Two of the interviewees regarded obesity primarily as a personal problem, but acknowledged that the implications of obesity extend beyond affected individuals to impact society as a whole.
“It has a long-term effect on the budget… not everybody understands the concept that obesity has long-term social and economic effects, it is a burden on the healthcare system”. (Legislator 16).
“Obesity is a public concern- it’s a burden on the national budget”. (Industry 28).
Views on taxation
Prevention of obesity by taxation of SSBs and unhealthy snacks
“Yes definitely, tax is a very important tool for changing behavioral patterns. I am definitely pro taxation”. (Economists 33).

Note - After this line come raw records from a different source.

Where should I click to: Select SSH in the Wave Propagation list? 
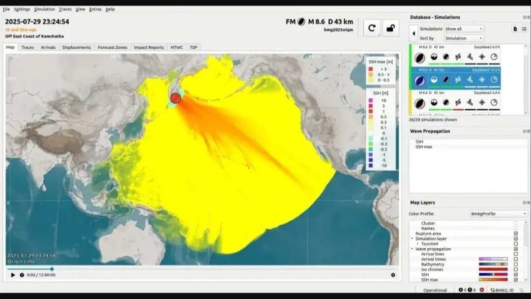point(419,142)
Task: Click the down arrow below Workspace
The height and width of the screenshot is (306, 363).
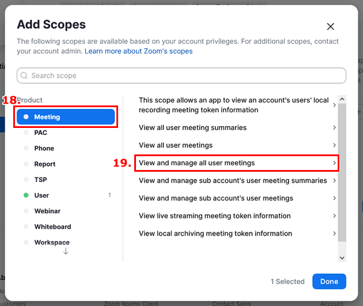Action: (x=66, y=251)
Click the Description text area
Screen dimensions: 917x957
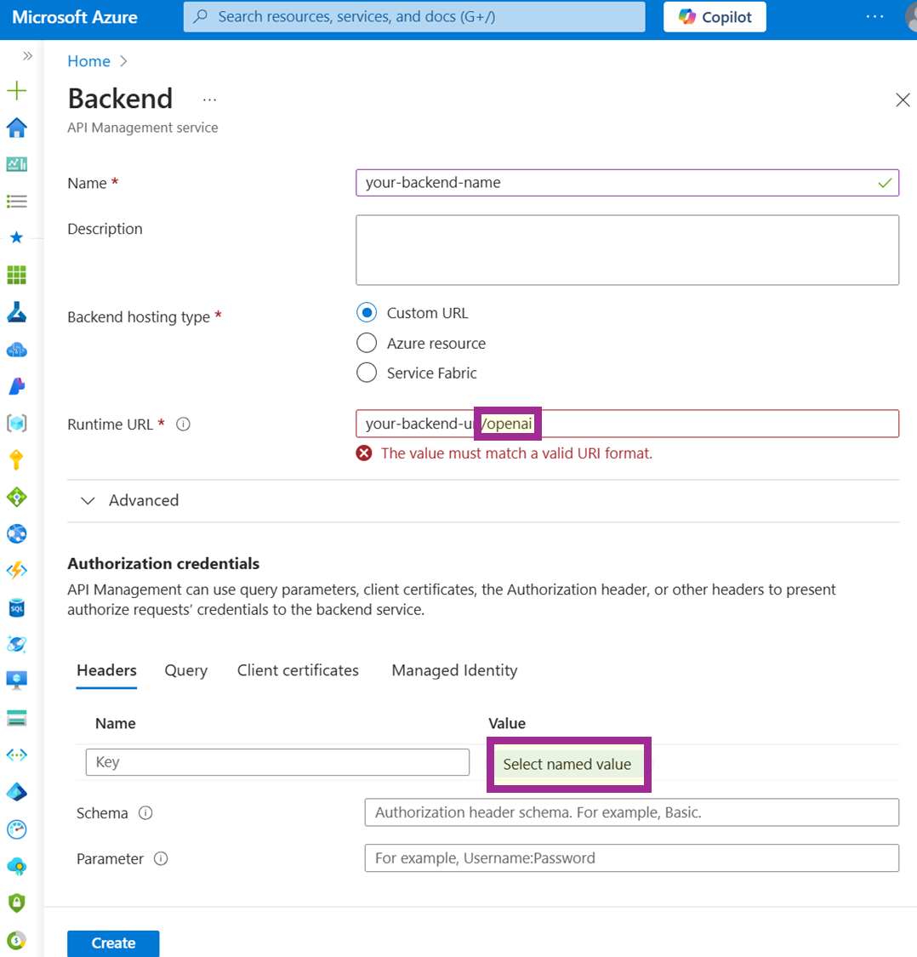[x=627, y=250]
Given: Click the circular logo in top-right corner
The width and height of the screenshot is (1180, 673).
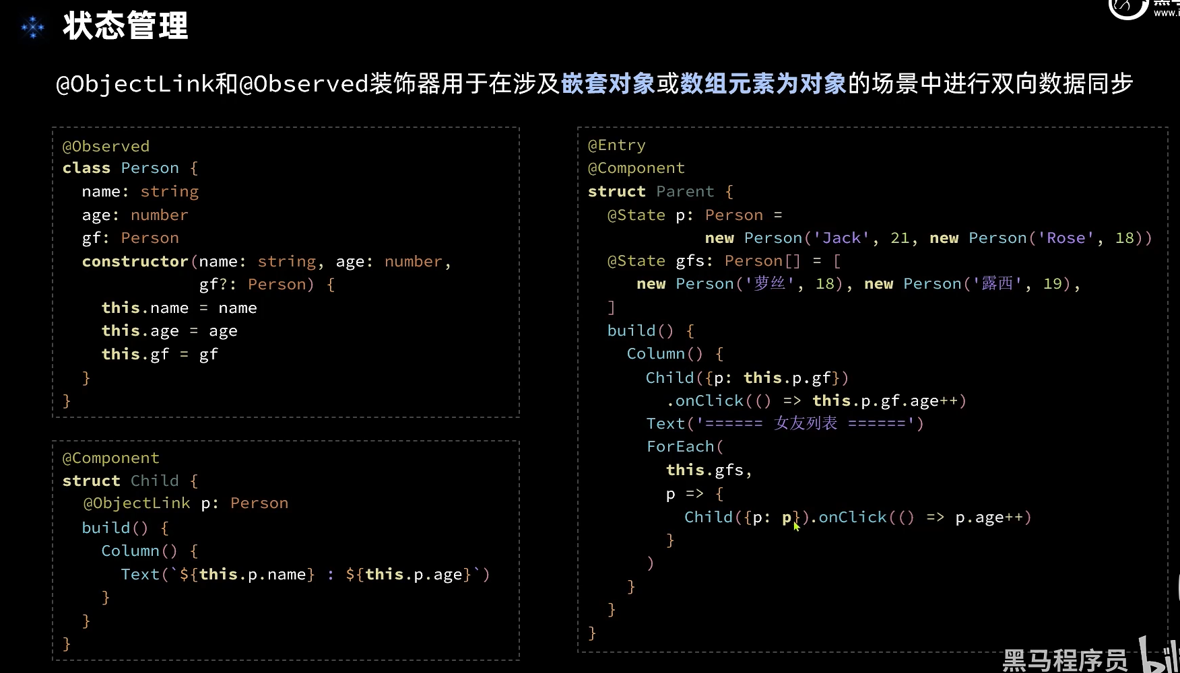Looking at the screenshot, I should click(1127, 7).
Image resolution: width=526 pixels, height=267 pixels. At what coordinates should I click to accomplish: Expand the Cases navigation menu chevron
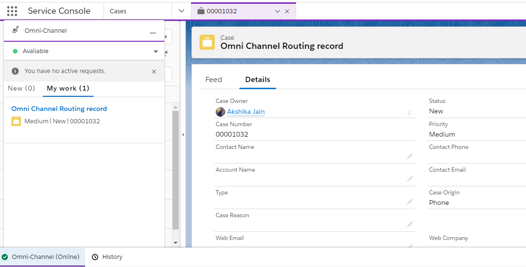coord(181,11)
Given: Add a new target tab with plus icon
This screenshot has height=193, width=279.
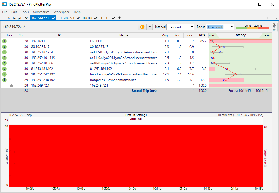Looking at the screenshot, I should click(x=120, y=18).
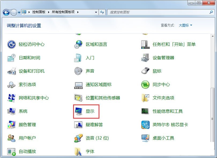Open the 大图标 view mode dropdown
The image size is (217, 158).
[x=185, y=25]
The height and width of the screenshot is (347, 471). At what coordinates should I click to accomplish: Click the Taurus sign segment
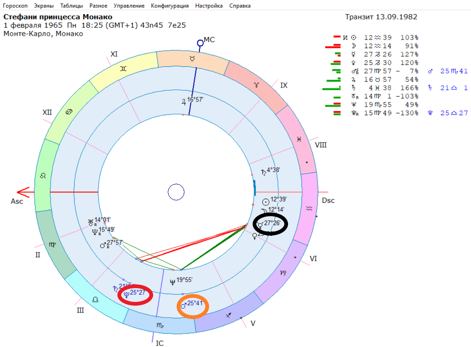(x=192, y=58)
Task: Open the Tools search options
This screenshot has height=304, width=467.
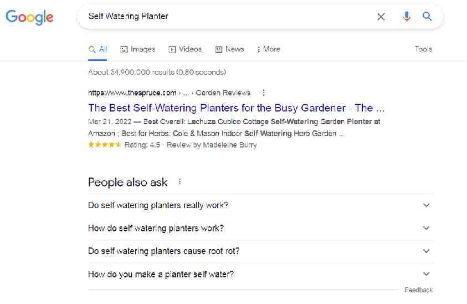Action: pyautogui.click(x=423, y=49)
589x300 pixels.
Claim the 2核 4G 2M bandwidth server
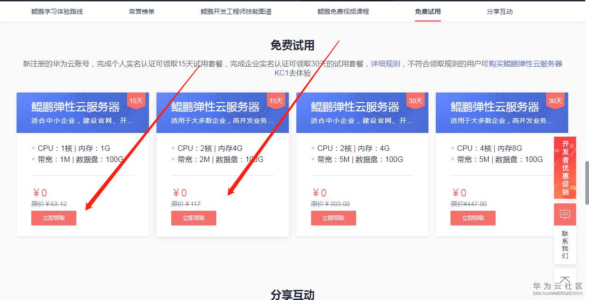194,218
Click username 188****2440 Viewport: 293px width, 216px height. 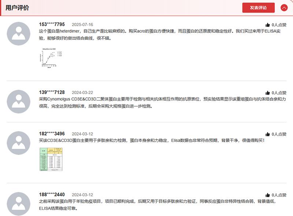click(x=52, y=195)
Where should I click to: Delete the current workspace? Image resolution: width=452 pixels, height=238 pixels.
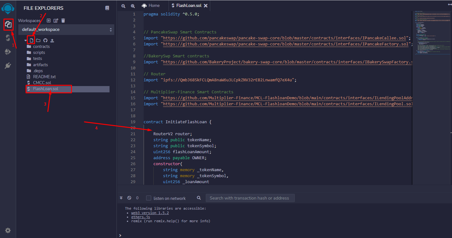click(63, 20)
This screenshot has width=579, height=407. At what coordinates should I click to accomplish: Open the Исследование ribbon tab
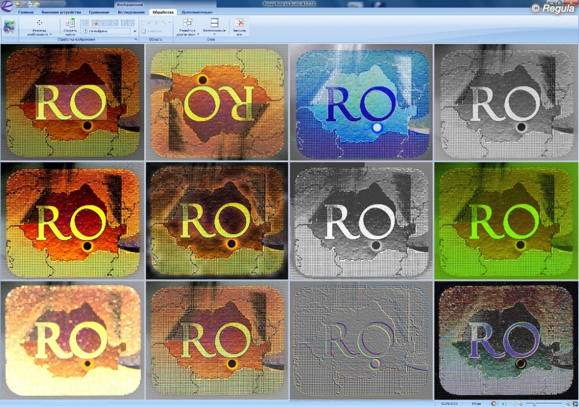tap(131, 12)
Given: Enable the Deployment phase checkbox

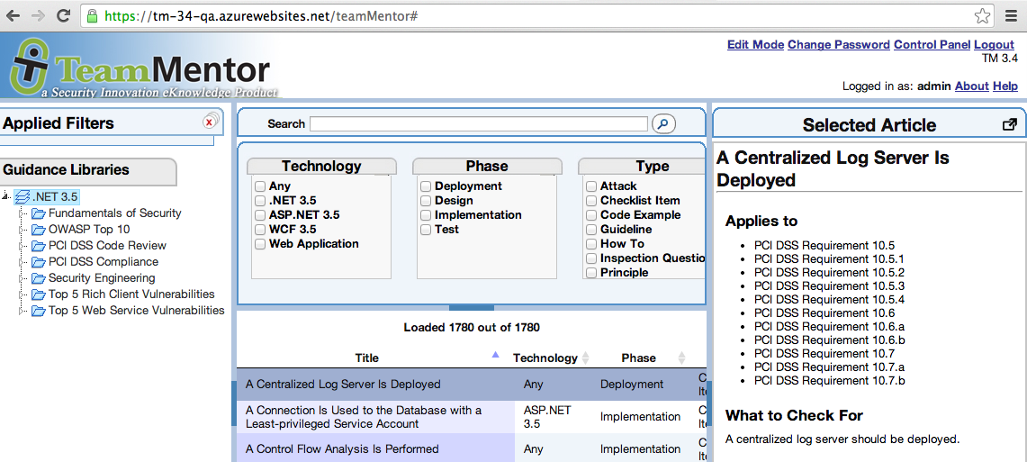Looking at the screenshot, I should point(426,186).
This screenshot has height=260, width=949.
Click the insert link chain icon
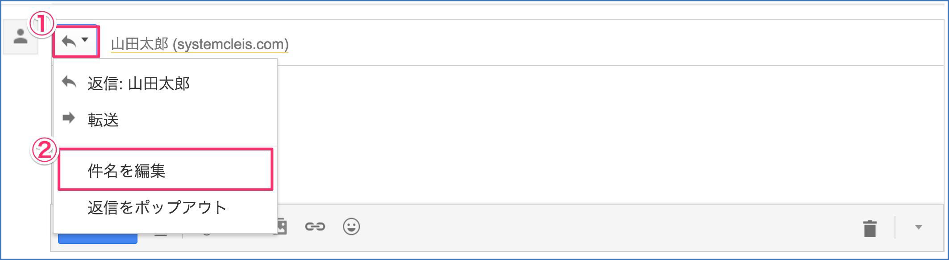315,227
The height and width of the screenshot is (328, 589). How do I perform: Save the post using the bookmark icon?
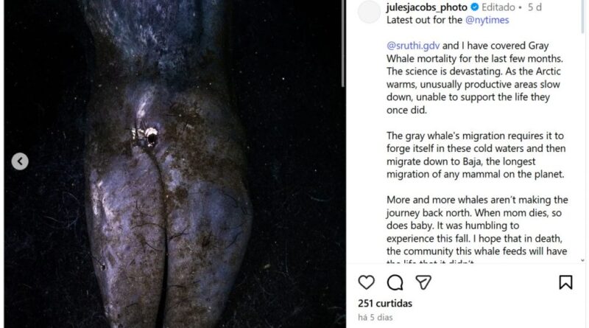coord(565,282)
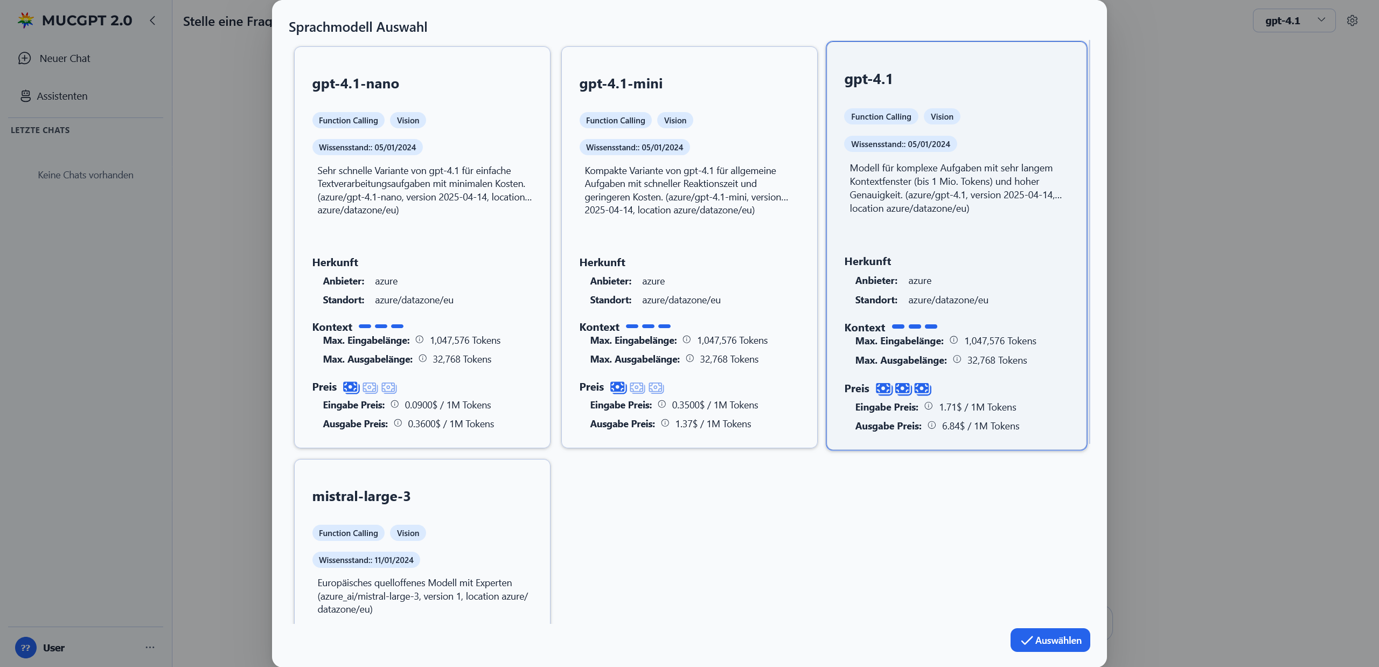The image size is (1379, 667).
Task: Click the Vision tag on gpt-4.1 card
Action: (x=942, y=116)
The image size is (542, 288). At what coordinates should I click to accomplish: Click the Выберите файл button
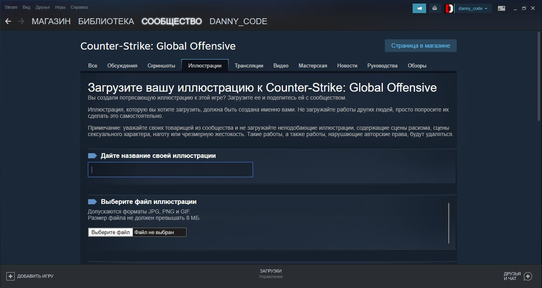pos(110,232)
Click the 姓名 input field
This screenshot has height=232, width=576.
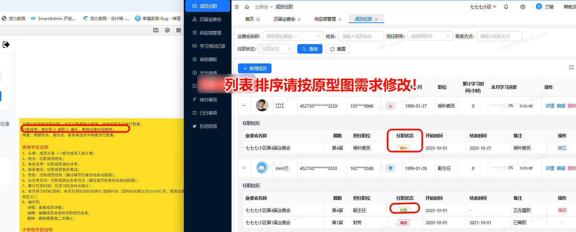361,36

“It won’t work, if you ask me it won’t work”. (Food and beverages industry 27).
“I don’t think it will work. No, it won’t work, here it won’t work”. (Public Representatives 9).
However, some of the interviewees suggested that such taxation would only affect individuals and families from lower socioeconomic backgrounds, while the rest of the population would remain indifferent to the price increase.
“I think that if it will cost more they [the parents] won’t have a choice and they won’t buy it. They will argue with their children and they won’t buy it” (Health professions 21).
“I think that manufacturers of soda and chocolate and those kinds of food will object because its will decrease their income”. (Legislator 14).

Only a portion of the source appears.